How to train a chatbot?
A chatbot first needs to identify your intent. The intent is nothing but your intention behind asking a question and every question has an intent. For example, what is the weather like in Bangalore?
In this question, the intent is simple. The user wants to know about the weather. However, one can ask the same question in many ways:
- What’s the temperature in Bangalore?
- Is it hot in Bangalore?
- Is the weather in Bangalore good?
- Should I bring warm clothes to Bangalore?
All the above questions have the same intent of knowing about the weather. But the beauty of natural language is many questions can have the same meaning. The different ways of asking the same question are called ‘Utterances’. Now, the chatbot needs to learn different ways the user can ask the same question, and therefore, we train the chatbot with utterances. Any chatbot-building platform will offer you the option to create an intent and train utterances into it. Intent must be trained with a good number of utterances to improve the chatbot’s understanding. So, the first step in training your chatbot would be to create an intent and train it with utterances.
Once this is done, you may also need to create entities depending on the nature of the question you are expecting the users to ask. There are primarily 2 types of questions: Static and Dynamic.

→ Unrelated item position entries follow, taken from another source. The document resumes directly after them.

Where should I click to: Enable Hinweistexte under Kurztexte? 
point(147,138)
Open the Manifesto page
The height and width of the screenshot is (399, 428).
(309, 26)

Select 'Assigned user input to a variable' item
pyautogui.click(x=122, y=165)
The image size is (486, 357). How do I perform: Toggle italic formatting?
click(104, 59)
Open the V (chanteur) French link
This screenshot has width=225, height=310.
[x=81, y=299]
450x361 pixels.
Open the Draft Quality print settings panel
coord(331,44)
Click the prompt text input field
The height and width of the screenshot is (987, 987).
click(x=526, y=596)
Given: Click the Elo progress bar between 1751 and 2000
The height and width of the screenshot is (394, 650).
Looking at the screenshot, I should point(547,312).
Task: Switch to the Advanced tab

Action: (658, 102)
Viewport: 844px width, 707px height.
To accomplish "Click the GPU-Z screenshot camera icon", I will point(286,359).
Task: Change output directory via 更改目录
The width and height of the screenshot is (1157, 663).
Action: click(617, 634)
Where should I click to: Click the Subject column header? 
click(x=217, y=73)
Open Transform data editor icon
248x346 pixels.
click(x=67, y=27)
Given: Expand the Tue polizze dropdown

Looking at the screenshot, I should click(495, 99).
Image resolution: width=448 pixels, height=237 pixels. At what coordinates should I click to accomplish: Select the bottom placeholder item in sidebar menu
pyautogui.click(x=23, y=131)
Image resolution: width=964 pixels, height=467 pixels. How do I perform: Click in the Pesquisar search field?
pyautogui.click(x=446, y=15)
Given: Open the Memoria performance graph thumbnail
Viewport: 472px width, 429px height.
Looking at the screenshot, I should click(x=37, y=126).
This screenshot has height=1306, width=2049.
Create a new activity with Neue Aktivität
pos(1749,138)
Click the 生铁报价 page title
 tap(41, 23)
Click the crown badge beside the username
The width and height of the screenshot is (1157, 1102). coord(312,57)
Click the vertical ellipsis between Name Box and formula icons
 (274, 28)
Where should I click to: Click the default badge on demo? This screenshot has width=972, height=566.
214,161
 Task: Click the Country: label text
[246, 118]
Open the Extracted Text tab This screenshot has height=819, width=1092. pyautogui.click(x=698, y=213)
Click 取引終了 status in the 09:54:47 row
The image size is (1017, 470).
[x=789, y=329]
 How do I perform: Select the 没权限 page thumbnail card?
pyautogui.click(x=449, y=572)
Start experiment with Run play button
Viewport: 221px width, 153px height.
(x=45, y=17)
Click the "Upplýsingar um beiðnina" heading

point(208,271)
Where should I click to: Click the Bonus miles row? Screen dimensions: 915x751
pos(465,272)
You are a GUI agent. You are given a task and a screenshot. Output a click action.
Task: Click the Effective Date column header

A static question will have an absolute answer which will be a fact. If India was the only country in the world, the question- ‘Who is the prime minister?’ would be static because there would be only one Prime Minister.
However, the question ‘Who is the chief minister?’ is not static. The answer to this question would depend on the state I’m referring to and will change for each state. Such questions are dynamic and to answer dynamic questions, you will need to tell your chatbot about the dynamic element of the question, which is called ‘Entity’. Hence, the second step in training your chatbot would be to create an entity if the question is going to be dynamic.
Continuing with the first example of ‘What is the weather like in Bangalore?’. This is a dynamic question, where ‘what is the weather’ is an intent and ‘Bangalore’ is an entity.
After training the chatbot with intent and entity, it is all set to understand the user’s question. But how would it know the answer to that? It is simple! Chatbot-building platforms give you the option to add a response against each intent. Once an intent and its entity are identified, backend algorithms ‘fetch’ the response configured for that intent, and your chatbot would use that as an answer. So, the third and final step in training of your chatbot would be to add a response.
Now, you are all set to build a simple chatbot. Just open the chatbot building platform you want to use and start creating intents, entities, and add responses.
Although you can start with your journey of building a chatbot using Natural Language Processing, there is a lot more to it before you can advance to the next level. It is important to learn concepts like entity fulfilment, entity values, different types of responses, and best practices for training a chatbot, which we will talk about in the upcoming blogs.